The sessions for the new songs took place in Atlanta, which Healy and Horrocks now call home, and were among the easiest of the group's time together. "Everyone had such an open mind," Lloyd recalls. “We didn't care who was writing, playing or singing. If it was working, we used it. We all accepted each other's support and direction openly and as a team, and I think it shows in the recordings”.
"We're just really enjoying the fact we can play music together again," concluded Horrocks. "And we're really playing better than ever. We've all kind of matured. We've kind of grown into our material in a way. We're like a new band with a long history."
• After rocking the region for 22 years as Southern Justice, the veteran line-up of Jack Decker (vocals/harmonica), Ron Sawyer (drums), Danny O’Bannan (lead guitar), and John Yaney (bass), teamed up last year to back new, young vocalist Jake Decker in the recording studio for a project. Now a year later, the five are galloping together as a live unit as Dark Horse.

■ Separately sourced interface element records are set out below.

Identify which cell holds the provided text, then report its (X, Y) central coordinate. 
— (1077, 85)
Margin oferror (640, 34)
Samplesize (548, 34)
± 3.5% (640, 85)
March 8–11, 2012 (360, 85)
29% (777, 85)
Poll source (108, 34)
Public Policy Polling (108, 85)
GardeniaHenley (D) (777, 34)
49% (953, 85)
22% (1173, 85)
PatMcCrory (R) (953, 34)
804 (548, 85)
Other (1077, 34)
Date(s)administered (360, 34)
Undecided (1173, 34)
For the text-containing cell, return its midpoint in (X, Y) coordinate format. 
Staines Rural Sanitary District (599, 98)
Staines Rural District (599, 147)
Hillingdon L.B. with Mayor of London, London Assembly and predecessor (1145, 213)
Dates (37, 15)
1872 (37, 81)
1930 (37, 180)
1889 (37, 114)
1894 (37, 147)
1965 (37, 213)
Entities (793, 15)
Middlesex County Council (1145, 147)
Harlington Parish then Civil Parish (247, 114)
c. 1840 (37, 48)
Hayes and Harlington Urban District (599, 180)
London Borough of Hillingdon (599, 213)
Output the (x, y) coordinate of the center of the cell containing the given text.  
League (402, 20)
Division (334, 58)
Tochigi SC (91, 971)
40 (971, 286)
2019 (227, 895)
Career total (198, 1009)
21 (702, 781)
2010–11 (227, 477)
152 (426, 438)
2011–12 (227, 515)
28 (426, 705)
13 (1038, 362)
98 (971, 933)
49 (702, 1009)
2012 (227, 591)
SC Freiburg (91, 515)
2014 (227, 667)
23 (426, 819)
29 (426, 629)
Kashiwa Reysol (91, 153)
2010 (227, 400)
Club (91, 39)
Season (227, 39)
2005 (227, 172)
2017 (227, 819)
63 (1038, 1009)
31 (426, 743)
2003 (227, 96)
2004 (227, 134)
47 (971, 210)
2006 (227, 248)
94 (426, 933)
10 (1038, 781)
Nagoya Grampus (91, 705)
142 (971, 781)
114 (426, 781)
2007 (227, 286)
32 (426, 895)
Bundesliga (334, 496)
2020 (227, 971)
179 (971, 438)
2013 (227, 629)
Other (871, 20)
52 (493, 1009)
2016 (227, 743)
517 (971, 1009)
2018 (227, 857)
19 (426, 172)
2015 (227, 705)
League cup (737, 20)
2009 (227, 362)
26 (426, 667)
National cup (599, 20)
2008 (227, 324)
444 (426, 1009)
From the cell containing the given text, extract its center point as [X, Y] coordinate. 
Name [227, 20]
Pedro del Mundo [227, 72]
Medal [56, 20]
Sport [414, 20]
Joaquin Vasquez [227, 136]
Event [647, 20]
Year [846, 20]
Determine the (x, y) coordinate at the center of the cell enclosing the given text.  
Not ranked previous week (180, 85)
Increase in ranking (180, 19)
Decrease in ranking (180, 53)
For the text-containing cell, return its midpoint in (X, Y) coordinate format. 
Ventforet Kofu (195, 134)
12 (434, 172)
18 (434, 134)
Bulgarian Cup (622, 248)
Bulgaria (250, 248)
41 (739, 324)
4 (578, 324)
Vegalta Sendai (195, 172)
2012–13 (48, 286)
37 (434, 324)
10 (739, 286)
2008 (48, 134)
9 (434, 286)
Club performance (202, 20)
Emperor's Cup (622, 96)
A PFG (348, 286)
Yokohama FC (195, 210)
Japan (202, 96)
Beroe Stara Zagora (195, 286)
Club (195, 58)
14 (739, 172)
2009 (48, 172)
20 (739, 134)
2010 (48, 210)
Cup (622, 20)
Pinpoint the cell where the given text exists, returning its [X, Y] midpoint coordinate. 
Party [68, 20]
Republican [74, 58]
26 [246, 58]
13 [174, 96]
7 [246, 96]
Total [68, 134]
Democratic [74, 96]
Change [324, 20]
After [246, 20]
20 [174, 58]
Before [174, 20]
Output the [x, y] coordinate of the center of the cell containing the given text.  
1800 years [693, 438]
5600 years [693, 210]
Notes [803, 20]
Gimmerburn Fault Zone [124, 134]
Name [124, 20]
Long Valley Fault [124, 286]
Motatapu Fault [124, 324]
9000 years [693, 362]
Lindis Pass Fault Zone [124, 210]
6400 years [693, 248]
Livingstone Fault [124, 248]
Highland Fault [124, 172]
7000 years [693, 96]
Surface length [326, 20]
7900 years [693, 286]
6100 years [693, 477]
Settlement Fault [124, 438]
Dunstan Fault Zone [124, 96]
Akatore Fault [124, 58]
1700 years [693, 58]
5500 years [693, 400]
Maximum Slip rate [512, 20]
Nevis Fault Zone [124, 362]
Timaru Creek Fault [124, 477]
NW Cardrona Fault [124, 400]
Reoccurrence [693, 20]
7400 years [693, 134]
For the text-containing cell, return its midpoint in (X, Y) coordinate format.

Ready to start booking shows, the newly restructured and revitalized group offers up a broad range of cover material (as diverse as Train, Black Keys, Blackfoot, and Travis Tritt), along with some tasty original songs. More: (219) 977-3072.
• Northwest Indiana-rooted band Native -- Bobby Markos (vocals/bass), Ed O'Neil (guitar), Dan Evans (guitar), Nick Glassen (drums) -- have announced a slew of North American live dates beginning later this month, many with post-rock instrumentalists Caspian. The tour brings Native back to Chicagoland on March 14 for a show at The Subterranean.
Native recently finished recording their second full length album with Greg Norman (Russian Circles, Pelican) in Chicago with a mid-summer release planned via Sargent House Records. More at: native.bandcamp.com or www.facebook.com/nativeIN
• Beatles fans up late tonight will want to tune in “The Midwest BEAT with Tom Lounges” at midnight on 98.1FM – The Lakeshore, to catch Eric Michaels (Paul McCartney) of American English, talking about the band’s history and their globally-acclaimed tribute to The Beatles which hits the stage Saturday at Star Plaza Theatre.